Toolkit architecture
The toolkit consists of a set of packages, the idea being you can use whatever
you want out of it and swap out pieces for alternative implementations. For
example, if you don’t want to use Fluid Framework for transport, you just need
to provide some other implementation of ITransport and everything else should
still work.
Here is the dependency diagram of the various packages:
flowchart TD
A[primitives] --> B
A[primitives] --> C
A[primitives] --> D
A[primitives] --> F
A[primitives] --> G
B[state-machine] --> G
C[action-queue] --> G
D[singed-transport] --> G
E[fluid-client] --> G
F[cryotography] --> G
G[types]
The primitives package depends on most other packages since it aims to
implement some common operations you can plug into your own games “off the
shelf” (see the demos).
All other packages depend only on the types package, which declares common
types and interfaces.
Conceptually, the layering of the toolkit is:
flowchart TD
A[State Machine] --> B
B[Action Queue] --> C
C[Transport]
At the bottom, we have the transport. The transport just sends messages (actions) and emits events for incoming messages (actions). This maps closely to and is informed by the way Fluid works.
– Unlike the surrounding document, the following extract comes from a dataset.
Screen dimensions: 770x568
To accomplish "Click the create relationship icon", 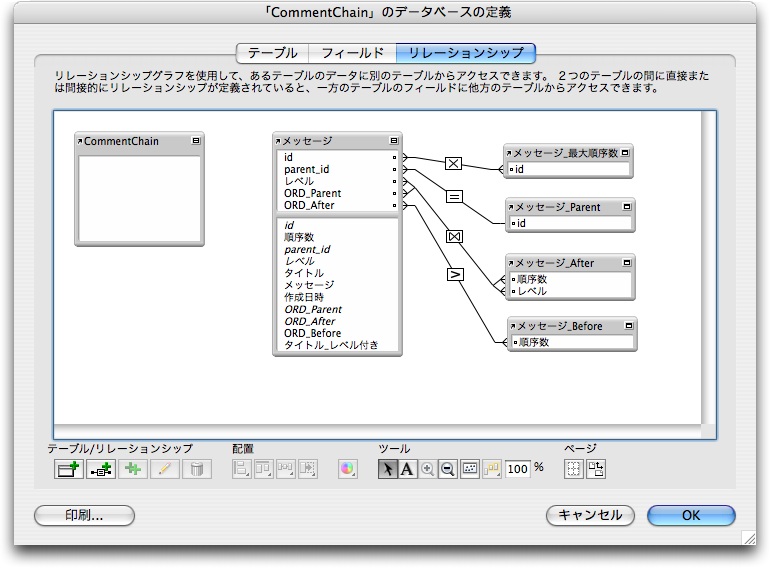I will 100,469.
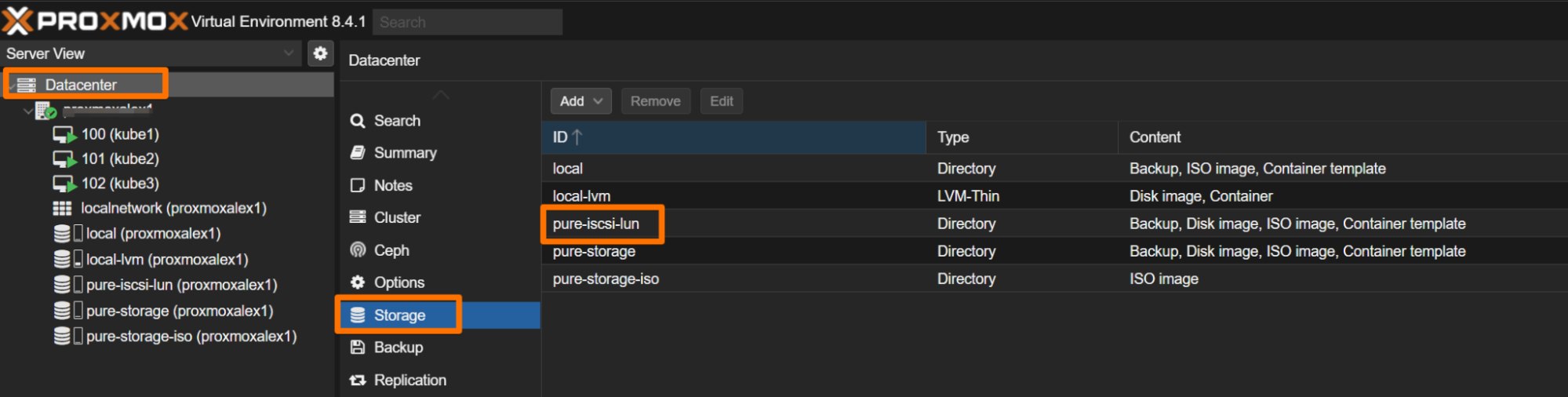Click the Remove button
This screenshot has height=397, width=1568.
pos(655,101)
See Total order broadcast & eventual consistency.
The toolkit offers an abstraction over the transport, which encapsulates
consuming already received message, eventing on incoming new messages, and
posting messages from our clients in to a simple async queue which provides
only a dequeue(): Promise<T> and an enqueue(value: T): Promise. This
significantly simplifies using the transport.
The state machine helps modeling games. In general, a game is modeled as a sequence of steps. Sometimes we need to run some code locally (and usually send a message over the transport when we’re done), sometimes we expect to receive a message and run some code in reaction to that. The state machine helps us declare such sequences and run them given a queue and some context.
See modeling games for details on how to consume the toolkit.